“Each year, over 3,500 children in the U.S. are diagnosed with leukemia, many of whom may ultimately require HSC transplantation,” commented Pratik Multani, chief medical officer of Fate Therapeutics. “Building upon our encouraging clinical experience with Prohema in adult patients, we look forward to expanding our clinical program to pediatric patients with life-threatening forms of leukemia and other hematologic malignancies. Our goal is to deliver a pharmacologically-optimized HSC therapeutic that can support rapid and durable hematologic and immunologic reconstitution, and enable the curative potential of HSC transplantation in patients across a wide range of ages and a broad spectrum of life-threatening malignant and rare genetic disorders.”

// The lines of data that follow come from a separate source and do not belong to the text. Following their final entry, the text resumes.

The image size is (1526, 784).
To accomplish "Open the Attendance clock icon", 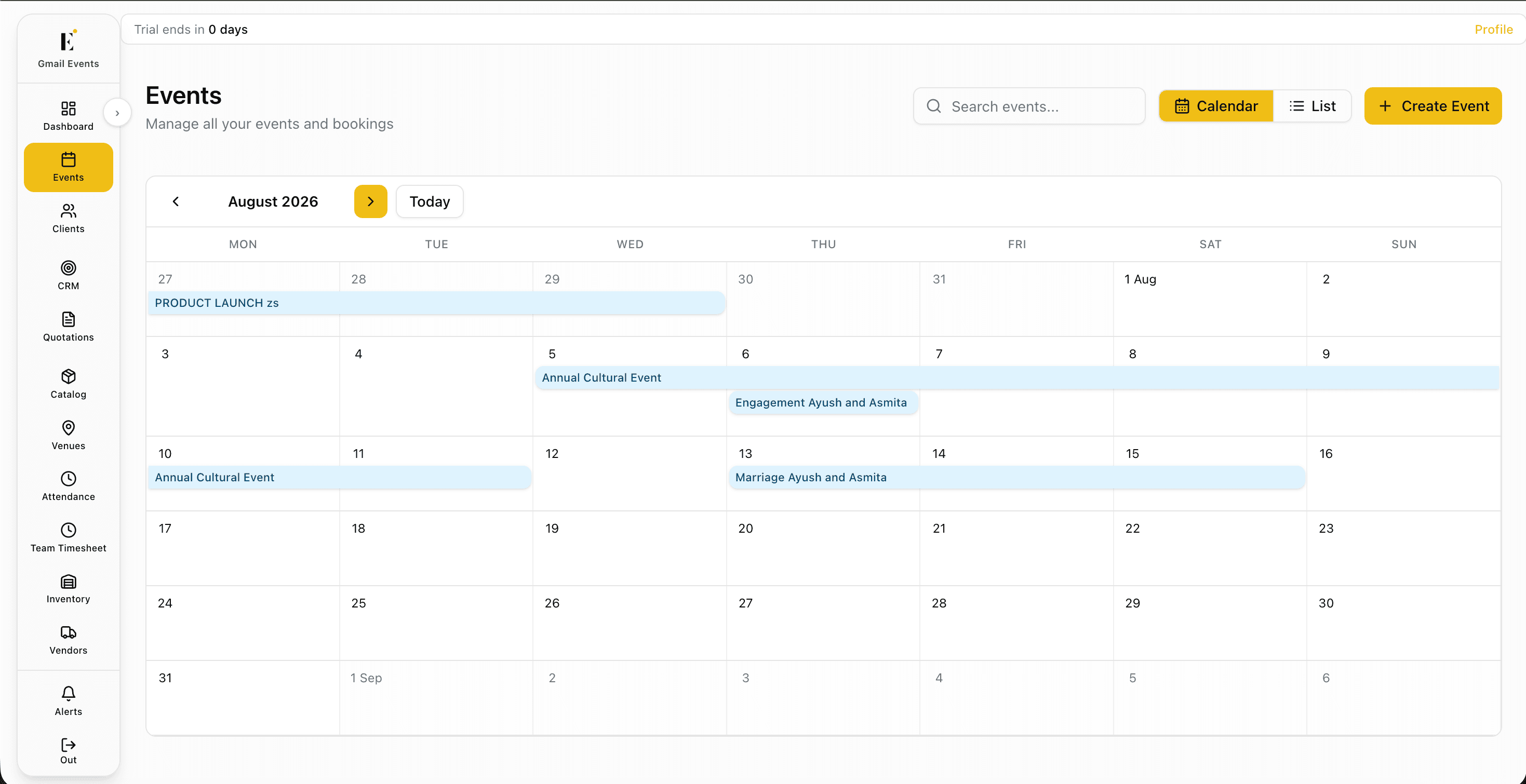I will [68, 479].
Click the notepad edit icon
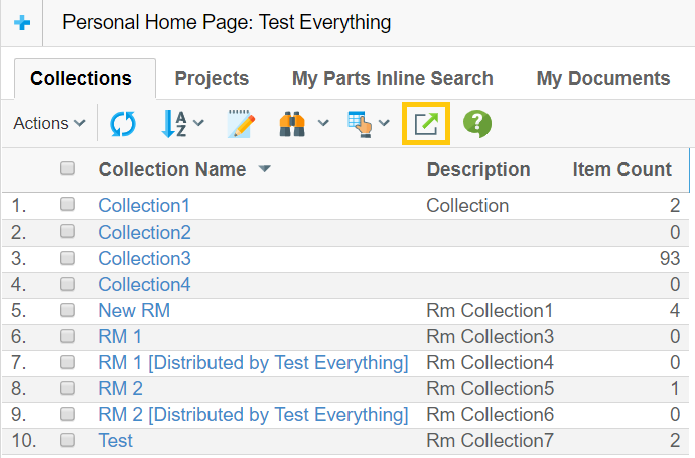 click(241, 124)
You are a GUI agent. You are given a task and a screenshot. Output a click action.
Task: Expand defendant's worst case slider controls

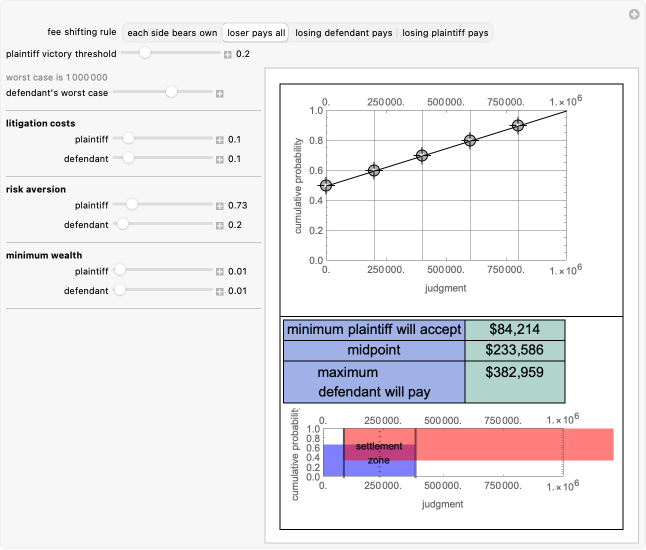219,93
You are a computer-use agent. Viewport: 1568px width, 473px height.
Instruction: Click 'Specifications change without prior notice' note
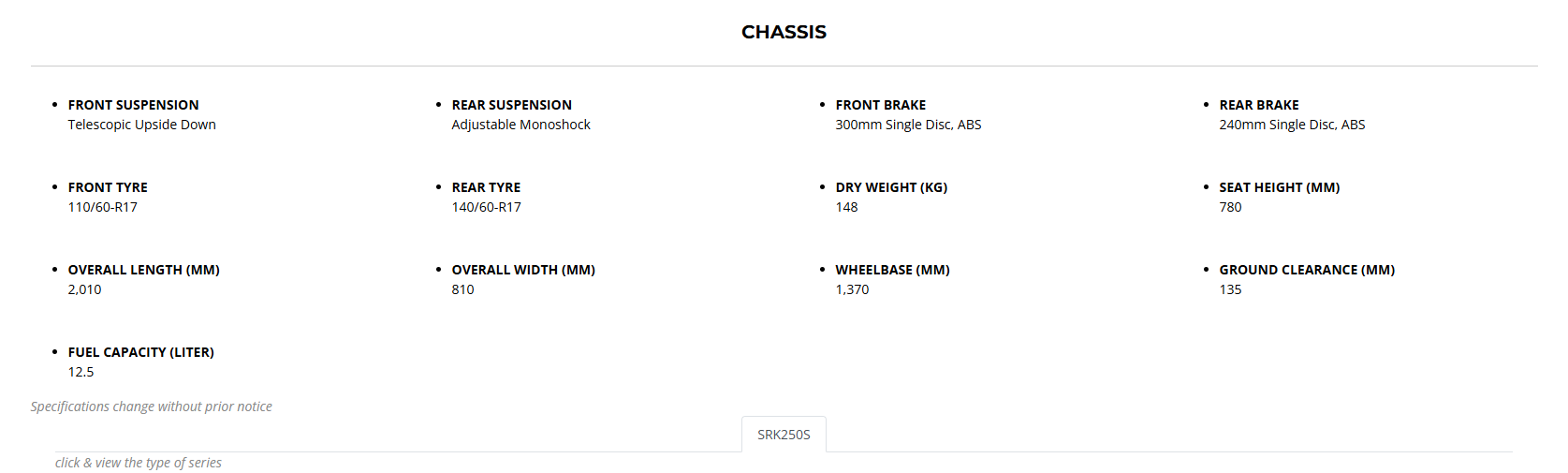pyautogui.click(x=151, y=406)
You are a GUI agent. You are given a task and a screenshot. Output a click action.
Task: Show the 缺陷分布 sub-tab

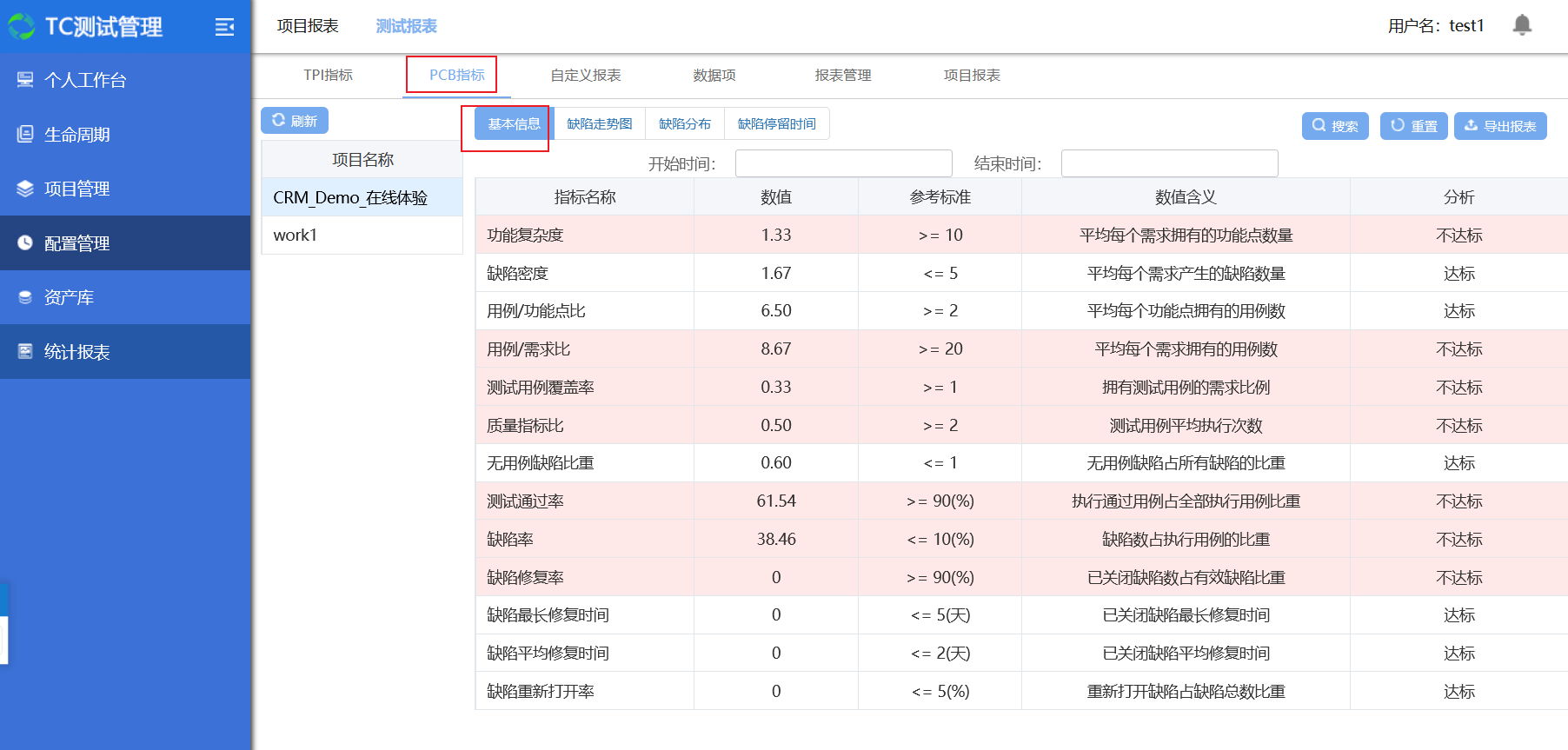pos(685,124)
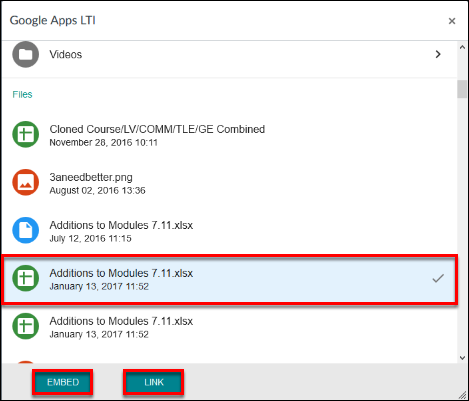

Prohema (16, 16-dimethyl prostaglandin E2, or dmPGE2, modulated cord blood), which is currently being evaluated in a Phase 2 clinical trial in adults, is the company’s lead pharmacologically-modulated HSC therapeutic. In 2010, the FDA granted Prohema orphan designation for the enhancement of stem cell engraftment in patients undergoing allogeneic HSC transplantation. The PROMPT study is an open-label Phase 1b clinical trial of Prohema in pediatric patients undergoing single umbilical cord blood transplantation for the treatment of various hematologic malignancies, such as acute lymphoblastic leukemia (ALL) and acute myeloid leukemia (AML), following myeloablative conditioning. Consistent with the recently initiated Phase 2 clinical trial in adults, the manufacture of Prohema in the PROMPT study will utilize the company’s nutrient-rich media formulation, which has been shown in in vivo preclinical studies to improve HSC viability as well as HSC engraftment by more than two-fold as compared to a standard cell processing media. The primary endpoint of the PROMPT study is safety as assessed by neutrophil engraftment. The study will also evaluate various parameters of efficacy including additional measures of neutrophil engraftment, platelet engraftment, rates of graft failure, acute graft versus host disease and serious infection, and disease-free and overall survival.
Date: April 23, 2014
Source: Fate